A volte le pareti vengono rivestite con la moquette. Si tratta di una soluzione che "arreda" molto, che rende la stanza calda e accogliente, ma che presenta due inconvenienti fondamentali. Innanzitutto non bisogna dimenticare che la moquette viene posata utilizzando collanti, che rilasciano vapori nocivi di formaldeide, una sostanza che può avere effetti negativi sul corpo umano. Inoltre la moquette non permette lo scambio d’aria con l’esterno: la "respirazione" della casa risulterebbe dunque bloccata.

 

 

La scelta del pavimento della propria casa è determinata da diversi fattori: dai gusti personali ai consigli dell’architetto fino naturalmente al costo dei materiali. Si tratta sicuramente di fattori importanti, ma non bisogna dimenticare che la qualità del materiale e le sue caratteristiche sono aspetti altrettanto fondamentali, da tenere sempre in considerazione. Da essi infatti dipende il grado di salubrità delle nostre case e, in molti casi, anche il futuro del nostro pianeta.

Esistono infatti alcuni materiali in grado di rilasciare sostanze nocive, come il radon, un gas che a lungo andare può risultare negativo per la salute dell’intero organismo. Non è tutto, però. Alcuni materiali, del tutto naturali e salubri, spesso vengono trattati con sostanze chimiche, che li trasformano in vere e proprie miniere di inquinamento "indoor (dentro casa)". E che dire poi dei prodotti reclamizzati, per esempio, per la cura del parquet? Attenzione quindi non solo al prezzo, ma anche alla qualità. Non bisogna dimenticare infine che pietra e marmo non sono rinnovabili: si tratta di materiali che, prima o poi, sono destinati a esaurirsi e sparire dalla faccia della terra. Per la loro estrazione spesso vengono causati veri e propri disastri ecologici, perché, per esempio, vengono eliminate intere montagne, con danni al sistema ambientale. Una casa deve rispettare non solo la salute dell’uomo, ma anche quella dell’ambiente e degli animali.

La pietra naturale è sicuramente la soluzione più suggestiva per il nostro pavimento, ma è purtroppo da evitare principalmente per un problema ecologico di ampio interesse ambientale. La pietra, infatti, come ogni prodotto di estrazione e di cava, non è rinnovabile e quindi, solo per capricci estetici, si asportano intere montagne cancellandole per sempre e determinando perciò gravi danni all’eco-sistema.

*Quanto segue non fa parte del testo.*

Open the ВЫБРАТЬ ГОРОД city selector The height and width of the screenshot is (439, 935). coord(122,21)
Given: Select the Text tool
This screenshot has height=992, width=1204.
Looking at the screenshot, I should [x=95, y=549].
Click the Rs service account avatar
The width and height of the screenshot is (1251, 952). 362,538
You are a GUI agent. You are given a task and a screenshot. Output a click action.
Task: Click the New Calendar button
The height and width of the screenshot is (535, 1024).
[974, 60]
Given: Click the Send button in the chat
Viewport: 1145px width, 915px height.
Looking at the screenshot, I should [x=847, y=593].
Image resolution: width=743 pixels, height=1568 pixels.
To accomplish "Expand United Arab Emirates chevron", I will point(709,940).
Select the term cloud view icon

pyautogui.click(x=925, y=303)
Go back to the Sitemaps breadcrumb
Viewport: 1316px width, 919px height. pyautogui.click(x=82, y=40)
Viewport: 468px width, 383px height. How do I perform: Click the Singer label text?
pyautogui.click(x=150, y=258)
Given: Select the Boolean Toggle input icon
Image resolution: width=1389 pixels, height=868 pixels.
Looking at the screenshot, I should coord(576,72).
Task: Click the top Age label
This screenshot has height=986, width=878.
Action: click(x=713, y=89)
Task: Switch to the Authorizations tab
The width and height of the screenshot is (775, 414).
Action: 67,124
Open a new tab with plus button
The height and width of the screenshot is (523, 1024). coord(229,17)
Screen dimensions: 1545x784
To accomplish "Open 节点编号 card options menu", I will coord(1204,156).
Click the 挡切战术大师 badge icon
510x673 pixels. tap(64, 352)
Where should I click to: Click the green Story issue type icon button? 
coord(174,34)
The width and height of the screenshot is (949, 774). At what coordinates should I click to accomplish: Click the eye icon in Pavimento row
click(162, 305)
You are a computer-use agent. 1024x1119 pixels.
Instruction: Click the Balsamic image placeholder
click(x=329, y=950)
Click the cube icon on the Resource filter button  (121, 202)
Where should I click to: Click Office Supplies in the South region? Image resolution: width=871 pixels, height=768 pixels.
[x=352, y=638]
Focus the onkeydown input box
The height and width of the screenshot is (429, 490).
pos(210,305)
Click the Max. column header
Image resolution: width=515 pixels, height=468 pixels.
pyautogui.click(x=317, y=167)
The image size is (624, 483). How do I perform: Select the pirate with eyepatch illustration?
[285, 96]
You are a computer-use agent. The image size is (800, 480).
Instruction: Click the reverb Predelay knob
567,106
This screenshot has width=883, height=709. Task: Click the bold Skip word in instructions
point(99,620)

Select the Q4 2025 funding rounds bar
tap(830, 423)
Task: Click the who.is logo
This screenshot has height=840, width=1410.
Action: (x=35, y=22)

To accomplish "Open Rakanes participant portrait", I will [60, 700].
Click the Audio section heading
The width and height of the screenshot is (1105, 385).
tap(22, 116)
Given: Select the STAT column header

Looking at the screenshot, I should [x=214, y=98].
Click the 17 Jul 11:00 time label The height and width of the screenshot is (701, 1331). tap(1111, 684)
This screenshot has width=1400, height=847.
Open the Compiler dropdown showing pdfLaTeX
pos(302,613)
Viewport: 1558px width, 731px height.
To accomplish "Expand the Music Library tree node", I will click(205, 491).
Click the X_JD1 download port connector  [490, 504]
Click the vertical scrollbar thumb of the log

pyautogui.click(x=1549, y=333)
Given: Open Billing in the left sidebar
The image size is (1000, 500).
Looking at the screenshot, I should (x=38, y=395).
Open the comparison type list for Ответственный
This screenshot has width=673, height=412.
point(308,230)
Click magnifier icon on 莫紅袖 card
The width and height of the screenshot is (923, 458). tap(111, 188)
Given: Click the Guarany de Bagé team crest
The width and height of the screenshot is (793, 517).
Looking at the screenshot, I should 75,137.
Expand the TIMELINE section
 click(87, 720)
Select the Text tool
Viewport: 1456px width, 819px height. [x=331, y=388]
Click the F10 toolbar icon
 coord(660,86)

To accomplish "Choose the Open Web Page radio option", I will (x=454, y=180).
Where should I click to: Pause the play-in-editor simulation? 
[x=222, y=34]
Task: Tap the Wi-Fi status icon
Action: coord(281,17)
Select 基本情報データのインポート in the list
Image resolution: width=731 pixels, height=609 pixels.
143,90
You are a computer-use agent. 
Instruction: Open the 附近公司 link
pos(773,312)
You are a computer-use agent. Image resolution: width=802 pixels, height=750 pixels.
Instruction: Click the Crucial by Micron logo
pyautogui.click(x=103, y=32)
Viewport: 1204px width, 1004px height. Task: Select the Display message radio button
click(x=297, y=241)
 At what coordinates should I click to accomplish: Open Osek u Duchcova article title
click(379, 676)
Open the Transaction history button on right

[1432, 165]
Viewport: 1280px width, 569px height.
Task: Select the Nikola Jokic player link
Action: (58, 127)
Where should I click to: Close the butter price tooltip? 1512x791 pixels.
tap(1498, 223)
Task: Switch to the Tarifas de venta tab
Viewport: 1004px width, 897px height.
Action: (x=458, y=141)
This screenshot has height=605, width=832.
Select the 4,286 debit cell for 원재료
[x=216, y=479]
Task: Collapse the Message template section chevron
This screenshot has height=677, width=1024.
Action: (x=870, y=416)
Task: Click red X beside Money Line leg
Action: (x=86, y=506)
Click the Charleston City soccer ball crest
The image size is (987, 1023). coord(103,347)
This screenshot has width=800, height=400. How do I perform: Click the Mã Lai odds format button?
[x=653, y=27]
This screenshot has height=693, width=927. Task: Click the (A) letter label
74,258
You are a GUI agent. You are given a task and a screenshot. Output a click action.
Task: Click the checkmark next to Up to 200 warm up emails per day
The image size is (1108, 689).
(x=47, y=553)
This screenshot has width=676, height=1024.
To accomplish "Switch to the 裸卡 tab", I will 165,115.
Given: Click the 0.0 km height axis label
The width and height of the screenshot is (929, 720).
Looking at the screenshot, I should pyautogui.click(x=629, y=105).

Quando ormai il danno è stato fatto, e cioè se il pavimento di pietra è già stato posato, bisogna fare attenzione a non renderlo nocivo per la salute con trattamenti tossici. La pietra, infatti, è un ottimo prodotto naturale, che permette la traspirazione con l’esterno. Un consiglio estetico, ma nel contempo ecologico, è di evitare la lucidatura, scegliendo altre lavorazioni che esaltino i caratteri della pietra scelta, senza essere inquinanti.

Anche il marmo è uno dei materiali più "gettonati": da sempre, grazie alle sue caratteristiche di solidità e di bellezza, è stato utilizzato per le costruzioni più maestose. Il consiglio è di non utilizzano nella formazione dei pavimenti per problemi ecologici di ampio respiro, esattamente come è stato detto per la pietra. Non bisogna dimenticare inoltre che il marmo non viene mai usato allo stato grezzo, ma viene sempre lucidato. Questo trattamento prevede l’utilizzo di materiali sintetici altamente inquinanti sia per l’ambiente sia per la casa.

Nemmeno il granito dovrebbe essere usato per il rivestimento dei pavimenti. Si tratta di un materiale non rinnovabile: il suo impiego su vasta scala potrebbe causare danni incalcolabili al sistema ambientale. Inoltre, non può essere utilizzato così come si presenta in natura: anche in questo caso c’è bisogno di un trattamento di lucidatura, che risulta essere anch’esso molto inquinante. Infine, poiché deriva dalla crosta terrestre, il granito potrebbe emettere radon, un gas che è naturalmente contenuto nel sottosuolo, che però emana radiazioni non salutari. Se il pavimento di granito è abbastanza vecchio, il pericolo radon non esiste più perché la quantità di radon contenuta dovrebbe essere già stata emessa, mentre se è molto recente bisogna arieggiare il più possibile i locali.